Als zusätzliche Sicherheit stand oben an der Nabe beständig ein Beobachter an einem starken Teleskop Wache. Von diesem günstigen Punkt aus konnte das ganze Innere Ramas überwacht werden, und selbst der Südpol wirkte, als läge er nur ein paar hundert Meter weit entfernt. Das Gebiet rings um jeden Explorationstrupp mußte unter dauernder Beobachtung stehen; auf diese Weise hoffte man jede Möglichkeit einer Überraschung auszuschalten. Es war ein guter Plan — aber er schlug völlig fehl.

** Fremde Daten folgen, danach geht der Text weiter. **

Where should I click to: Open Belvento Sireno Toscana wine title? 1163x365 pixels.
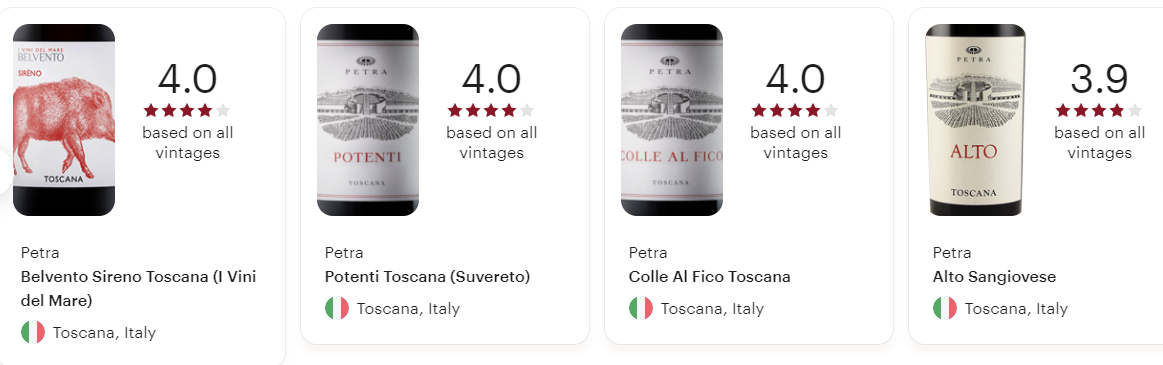tap(139, 289)
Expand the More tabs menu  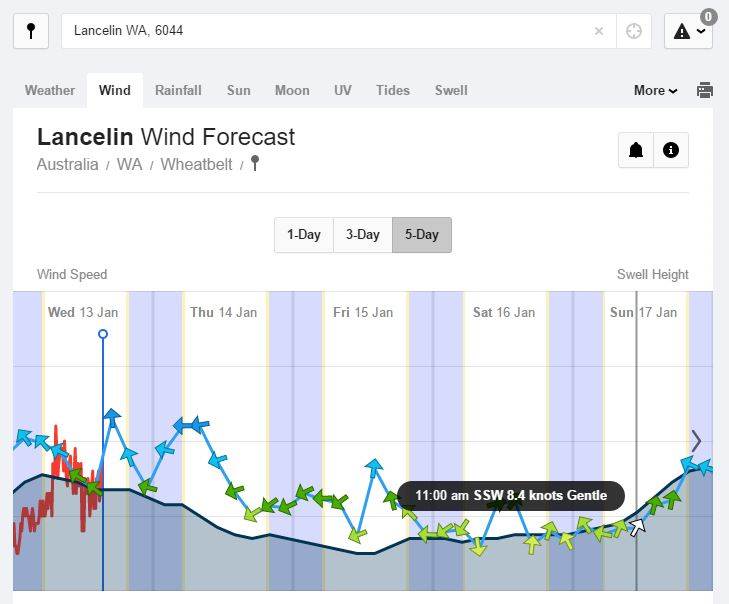pos(655,90)
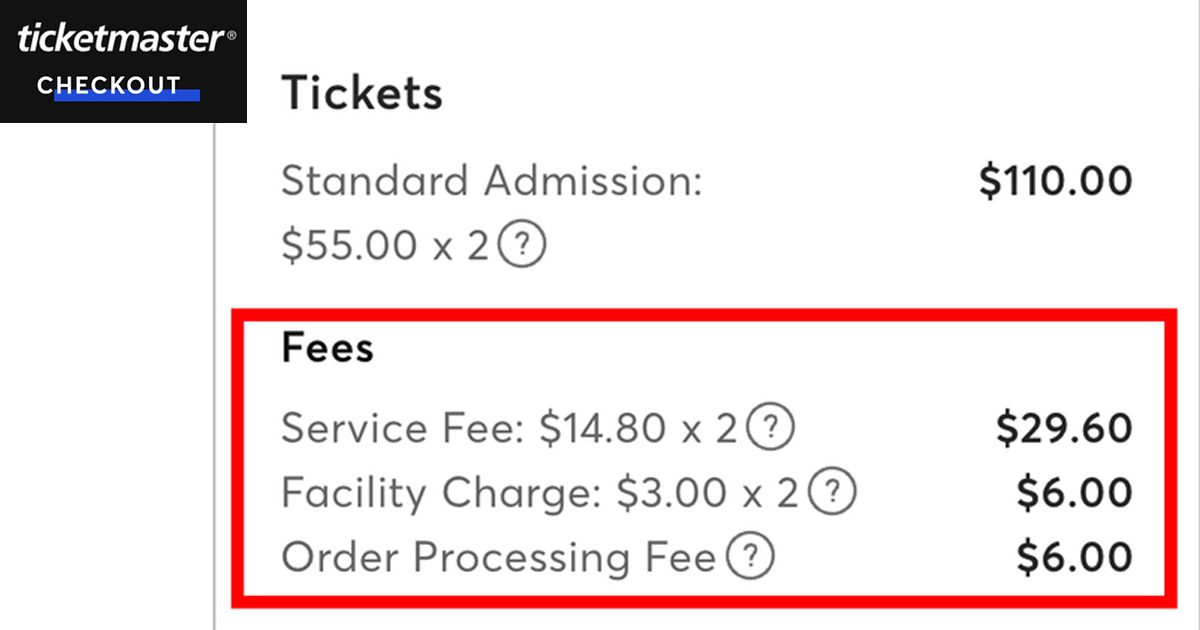Click the Facility Charge $6.00 amount
The width and height of the screenshot is (1200, 630).
1074,493
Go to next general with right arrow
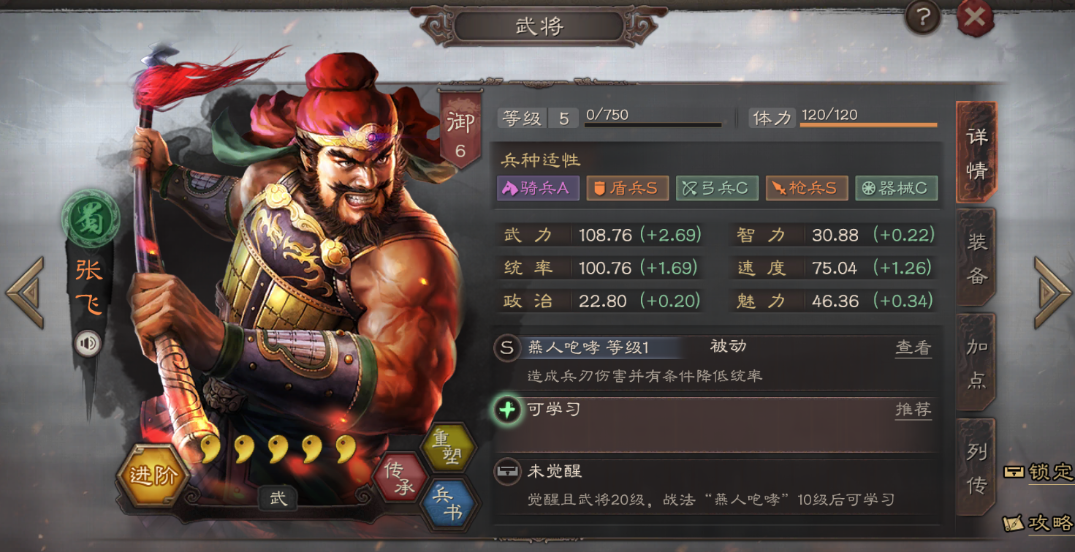 pos(1052,292)
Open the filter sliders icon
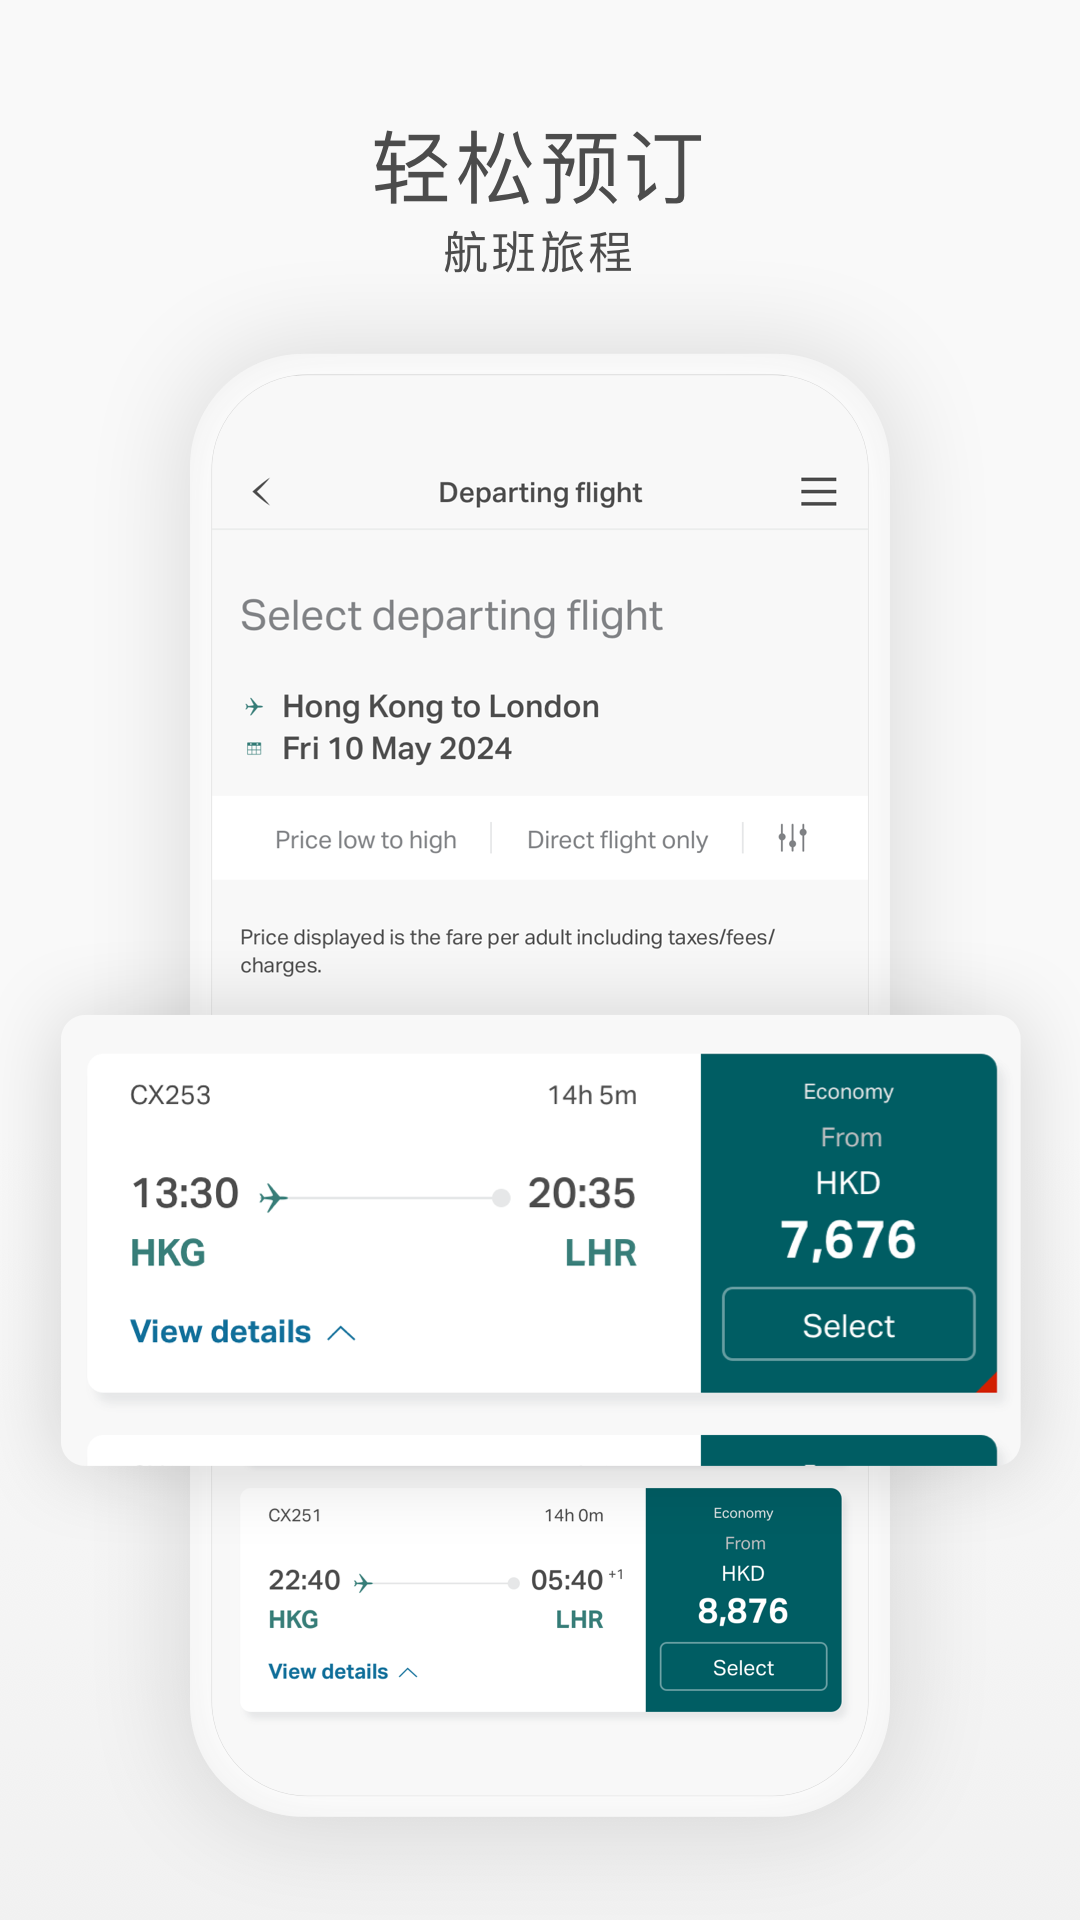The width and height of the screenshot is (1080, 1920). click(792, 838)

Nach der letzten Mahlzeit des Tages und direkt vor der für 22.00 Uhr angesetzten Schlafperiode sahen Norton, Rodrigo, Calvert und Laura Ernst die normalen Abendnachrichten, die eigens für sie von dem Zwischensender in Inferno auf dem Merkur herübergestrahlt wurden. Sie waren ganz besonders an Jimmys Filmaufnahmen vom Südkontinent und seiner Rückfahrt über die Zylindrische See interessiert — eine Episode, die alle Zuschauer stark erregt hatte. Wissenschaftler, Nachrichtenkommentatoren und Mitglieder des Rama-Komitees hatten dazu ihre meist widersprüchlichen Meinungen abgegeben. Sie konnten keine Übereinstimmung darüber erzielen, ob das krebsähnliche Geschöpf, dem Jimmy begegnet war, ein Tier, eine Maschine oder ein echter Ramaner gewesen sei — oder etwas, das sich in keine dieser Kategorien einfügen ließ.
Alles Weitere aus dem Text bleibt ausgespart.